Un peu plus court -3,5 m vs 4,1, et moins haut -1,9 vs 2,14, il est en revanche plus large -1,9 vs 1,74 m. Le poids estimé, de 7 tonnes, est très proche de celui du FT. Les deux chars disposent d’un système d’aide au franchissement : un jeu élaboré de poutrelles pour le Burstyn, une queue beaucoup plus rustique-et robuste- pour le Renault. Les 40 à 60 cv envisagés excèdent largement les 18 cv du moteur monté sur le Renault. Les vitesses attendues – 8 km/h en tout terrain, 29 sur route, ne peuvent qu’être indicatives. A supposer qu’elles aient pu être atteinte, elles auraient impliqué une mobilité très supérieure à celle du char français qui plafonnait à 8 km/h sur route. Quant à la valeur militaire, le Burstyn apparait comme mieux armé, mais moins protégé que le FT17. Son canon long de 37et les 2 mitrailleuses du char autrichien, avec une tourelle de deux hommes, aurait nettement dominé l’armement du Renault. En revanche, la protection du char français est environ double : 16 mm frontalement et de coté, 8 mm de plancher et de dessus. La comparaison de ces données représente d’ailleurs un intérêt limité, la vraie question uchronique est d’imaginer comment le projet Burstyn aurait évolué en passant du plan sur papier au prototype, puis à l’appareil mis au point.
L’évolution principale, probable mais qui aurait pu prendre du temps, aurait sans doute résidé dans l’adoption de véritables chenilles. Par une coïncidence qu’expliquent les préoccupations du moment, c’est dans le même numéro des Kriegstechnitche Zeitschrift que le tracteur Hornsby était présenté au public militaire allemand[5], ce qui suggère qu’un rapprochement pouvait être effectué, sans préjudice de la modalité d’adaptation envisageable : achat d’une licence ou réalisation d’une copie !

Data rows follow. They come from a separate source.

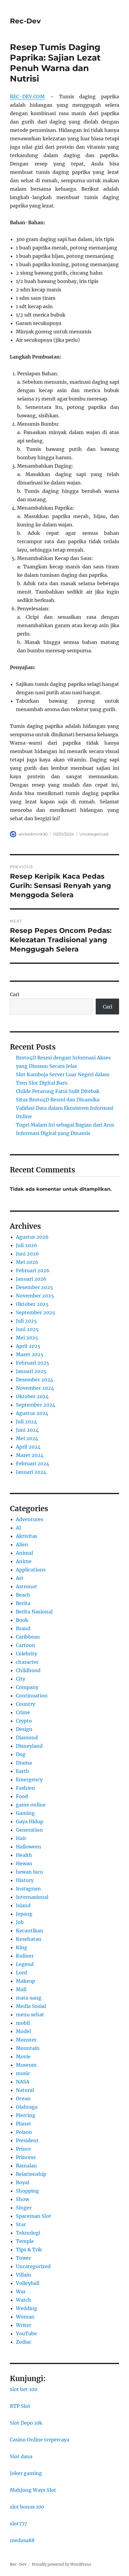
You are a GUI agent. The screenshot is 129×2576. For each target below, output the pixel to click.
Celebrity (26, 1654)
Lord (21, 1973)
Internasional (32, 1897)
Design (24, 1729)
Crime (23, 1712)
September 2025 (35, 1312)
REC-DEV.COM (27, 97)
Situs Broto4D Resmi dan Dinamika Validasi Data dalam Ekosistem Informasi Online (64, 1108)
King (21, 1947)
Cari (14, 994)
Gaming (25, 1813)
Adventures (29, 1519)
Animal (24, 1553)
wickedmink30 (33, 834)
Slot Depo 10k (26, 2423)
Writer (23, 2325)
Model (23, 2031)
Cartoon (25, 1645)
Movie (23, 2056)
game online (31, 1805)
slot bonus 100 (27, 2507)
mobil (23, 2023)
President (27, 2140)
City (20, 1679)
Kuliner (25, 1956)
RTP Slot (20, 2406)
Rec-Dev (25, 21)
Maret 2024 (30, 1455)
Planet (23, 2124)
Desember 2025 (34, 1287)
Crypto (24, 1721)
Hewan (24, 1863)
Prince (23, 2149)
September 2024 (35, 1405)
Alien (22, 1544)
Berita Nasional (34, 1612)
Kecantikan (29, 1931)
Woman (25, 2317)
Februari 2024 (32, 1464)
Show (22, 2199)
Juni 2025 (27, 1329)
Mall (21, 1989)
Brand (23, 1628)
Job (20, 1922)
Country (25, 1704)
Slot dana (21, 2456)
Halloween (28, 1847)
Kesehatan (28, 1939)
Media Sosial (31, 2006)
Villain (23, 2275)
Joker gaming (26, 2473)
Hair (21, 1838)
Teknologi (28, 2233)
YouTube (26, 2333)
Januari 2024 (31, 1472)
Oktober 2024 (32, 1396)
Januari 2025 (31, 1371)
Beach (23, 1595)
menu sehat (30, 2015)
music (23, 2073)
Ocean (23, 2098)
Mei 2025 (27, 1338)
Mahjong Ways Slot (33, 2490)
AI (18, 1528)
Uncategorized (94, 834)
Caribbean (28, 1637)
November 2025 (35, 1296)
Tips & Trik (29, 2250)
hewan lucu (29, 1872)
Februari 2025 (32, 1363)
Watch (23, 2300)
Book (22, 1620)
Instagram (28, 1889)
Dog (21, 1754)
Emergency (29, 1779)
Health (24, 1855)
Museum (26, 2065)
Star (21, 2224)
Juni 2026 (27, 1254)
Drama (24, 1763)
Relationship (31, 2174)
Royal (22, 2182)
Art (19, 1578)
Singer (24, 2208)
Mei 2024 (27, 1438)
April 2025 (28, 1346)
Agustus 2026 (32, 1237)
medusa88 (22, 2540)
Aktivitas (26, 1536)
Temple (25, 2241)
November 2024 (35, 1388)
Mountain (28, 2048)
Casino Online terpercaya (39, 2440)
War (21, 2292)
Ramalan (26, 2166)
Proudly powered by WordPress (61, 2564)
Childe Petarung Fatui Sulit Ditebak (58, 1091)
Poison (24, 2132)
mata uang (28, 1998)
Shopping (27, 2191)
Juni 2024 (27, 1430)
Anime (24, 1561)
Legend (25, 1964)
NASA (22, 2082)
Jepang (24, 1914)
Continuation (32, 1696)
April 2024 (28, 1447)
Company (27, 1687)
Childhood (28, 1670)
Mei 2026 (27, 1262)
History (25, 1880)
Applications (31, 1570)
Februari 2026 (33, 1270)
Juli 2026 (26, 1245)
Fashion (25, 1788)
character (27, 1662)
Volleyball (27, 2283)
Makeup (25, 1981)
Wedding (26, 2308)
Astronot (26, 1586)
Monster (26, 2040)
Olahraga (27, 2107)
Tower (23, 2258)
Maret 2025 (30, 1354)
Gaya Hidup (29, 1821)
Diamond (27, 1738)
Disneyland (29, 1746)
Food (22, 1796)
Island (23, 1905)
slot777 (18, 2524)
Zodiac (24, 2342)
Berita (23, 1603)
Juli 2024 (26, 1422)
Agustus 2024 (32, 1413)
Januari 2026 (31, 1279)
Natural (25, 2090)
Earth (22, 1771)
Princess (26, 2157)
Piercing (25, 2115)
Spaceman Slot (33, 2216)
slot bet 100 (23, 2389)
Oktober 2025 (32, 1304)
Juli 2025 (26, 1321)
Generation (29, 1830)
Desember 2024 (34, 1380)
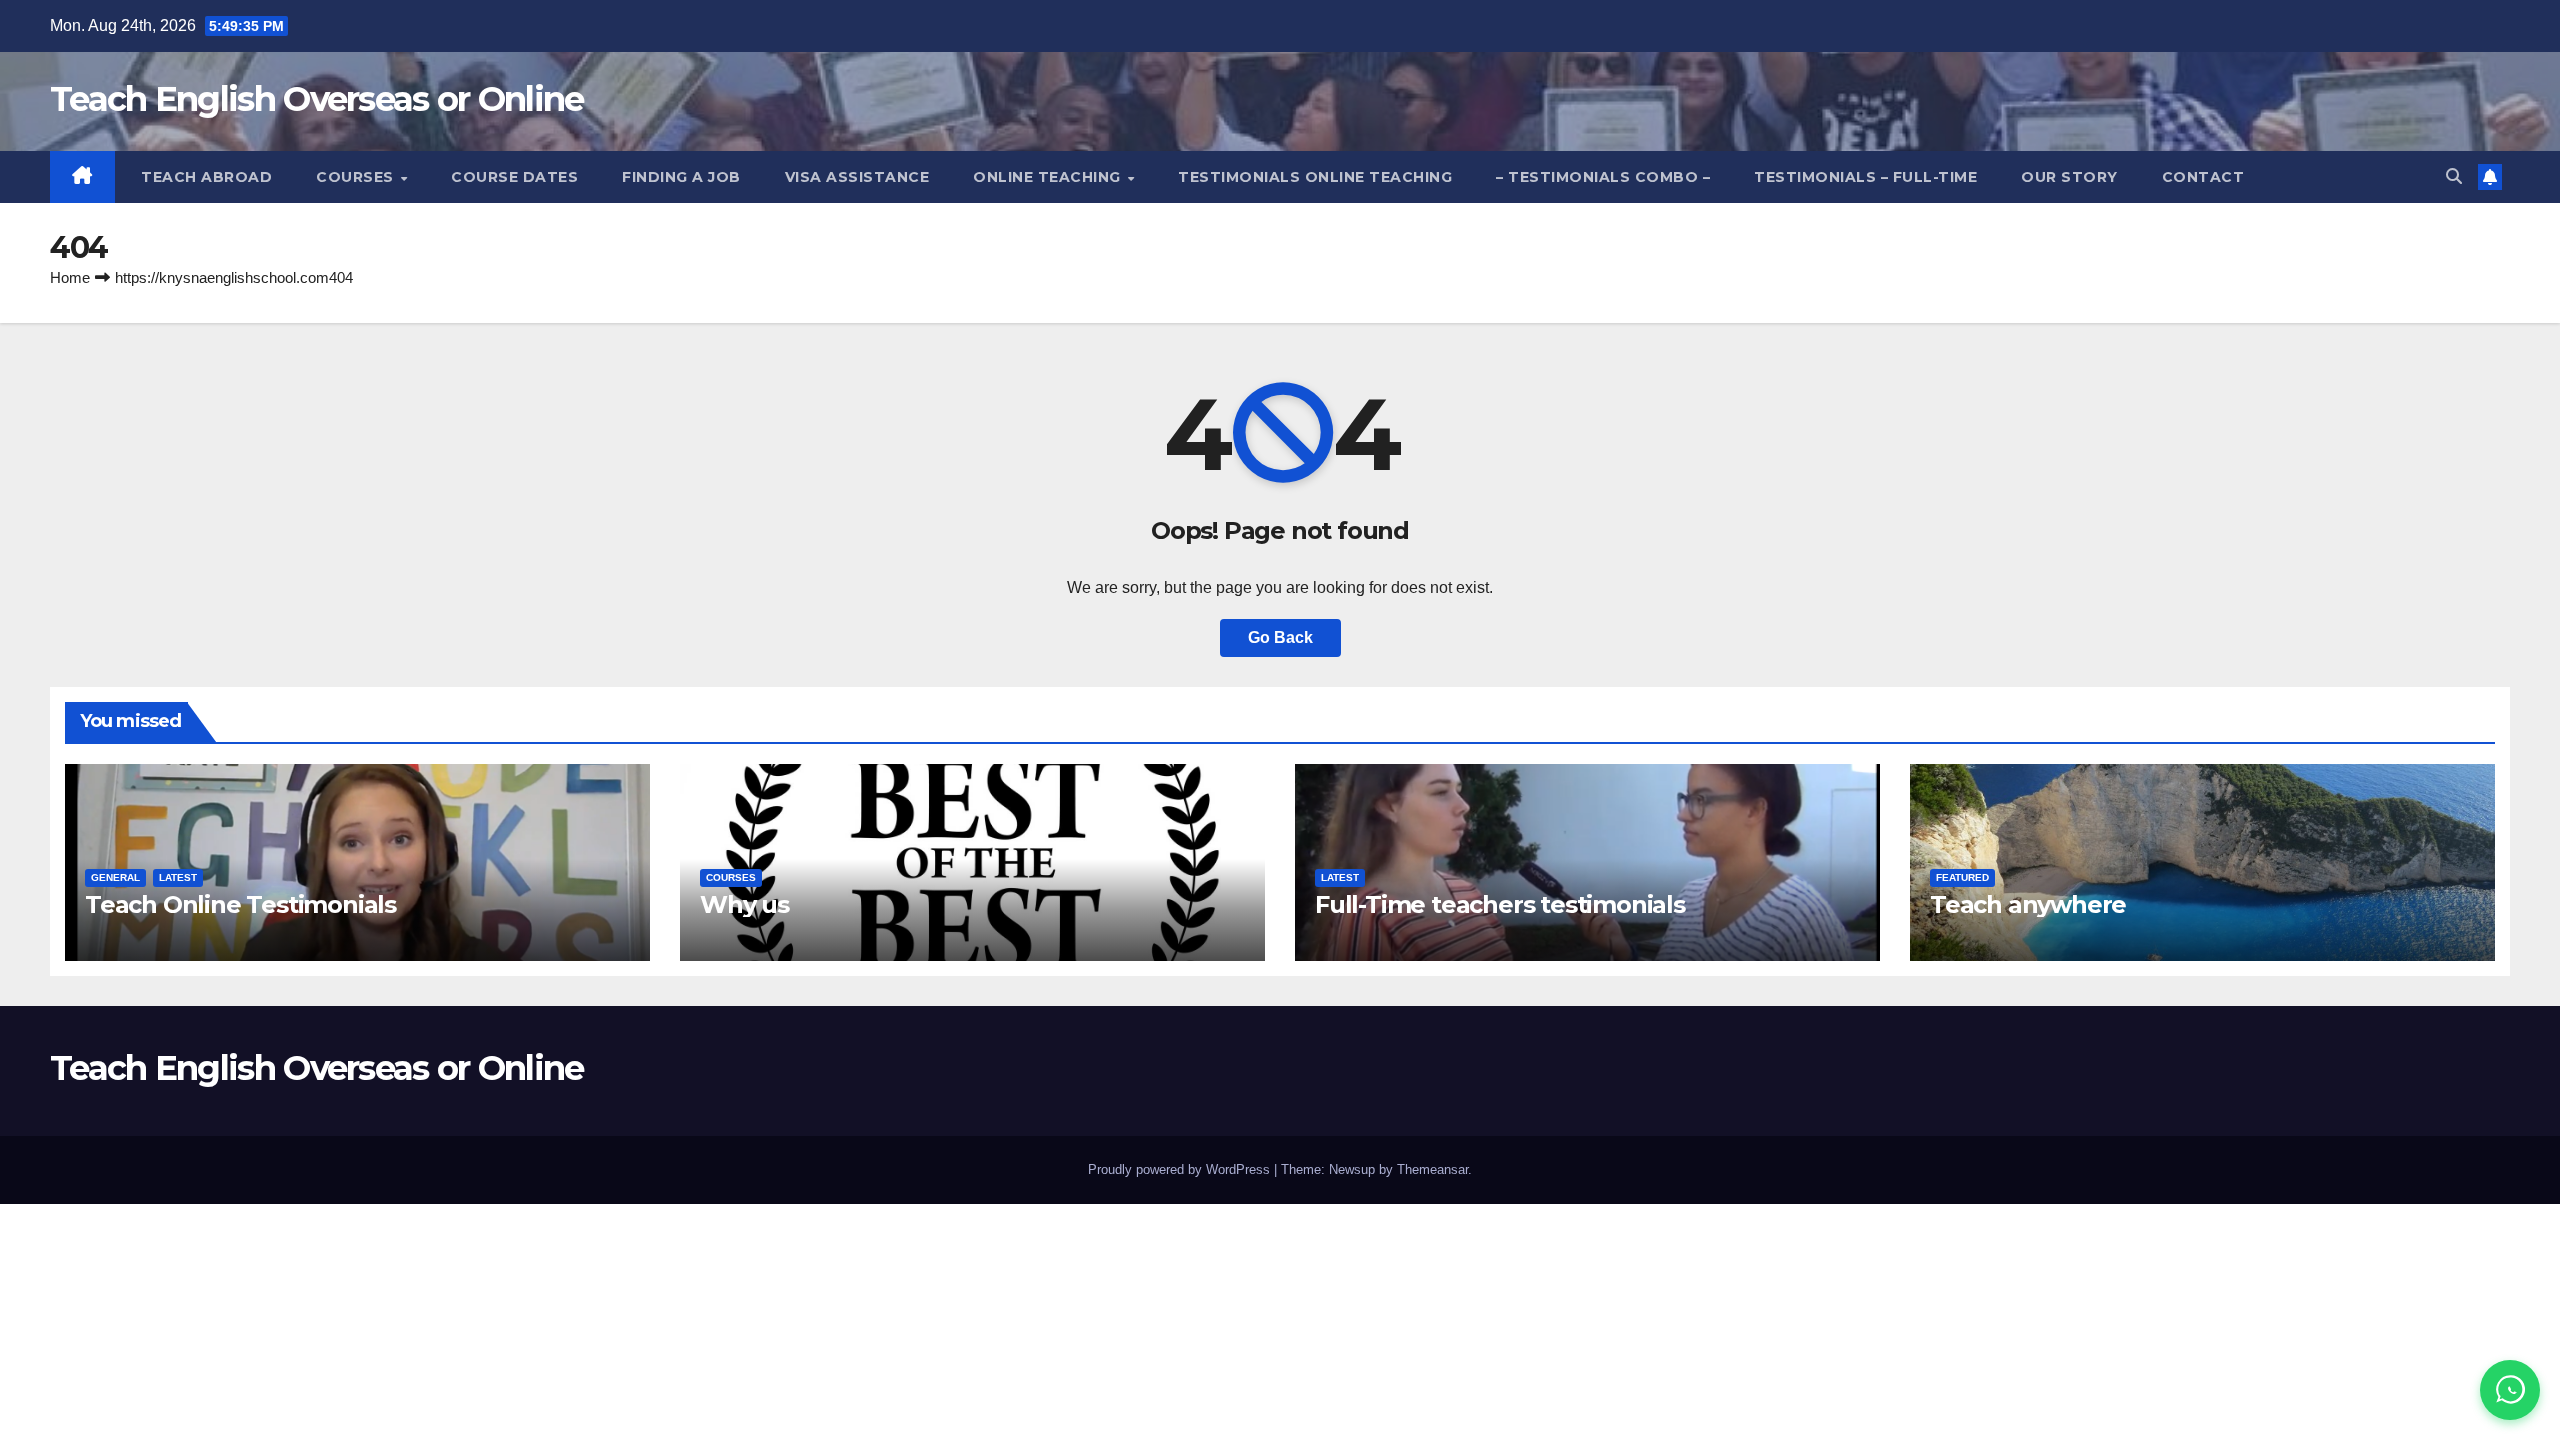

Face au Renault, comme au Burstyn, les chars de première génération apparaissent comme des engins cuirassés pré-Dreadnought, avec un armement multiple en casemate. Les B1, Churchill et autres Grant de 1940, avec leur armement principal en casemate, présenteront le même syndrome.
On ne saurait, à ce stade, considérer la proposition de Burstyn comme la seule invention d’un matériel. Le lieutenant autrichien n’imagine pas seulement un nouveau moyen de combat, il en esquisse aussi une doctrine d’emploi. Nous avons vu qu’il était parti de la nécessité de renouveler complétement les procédés traditionnels d’attaque, rendus trop couteux par l’introduction des mitrailleuses. Burstyn, relève Albrecht, « veut faire opérer ses Kampfwagen sur les flancs et sur les arrières de l’ennemi »[6]. Le 6 Aout 1912, il écrit au colonel allemand Blümner, qui l’a publié dans le Kriegstechnischen Zeitchrift, « on raconte beaucoup de choses sur l’optimisme aveugle des inventeurs, mais je n’en crois pas moins pouvoir prétendre que, tôt ou tard, la technique de la guerre produira des moyens d’attaque tels que le Motorgeschütze . Pour l’instant, cela sonne encore comme une Jules-Verniade d’imaginer que, au lieu d’une chaine de tirailleurs suivie de réserves, c’est un groupe irrégulier de Motorgeschützen qui passent à l’attaque, ou même d’imaginer l’utilisation de ces Motorgeschützen dans un raid à grande distance »[7]. Ces propos dénotent bien que la vision de l’inventeur du char d’assaut va bien au-delà d’un simple moyen de motorisation de l’artillerie !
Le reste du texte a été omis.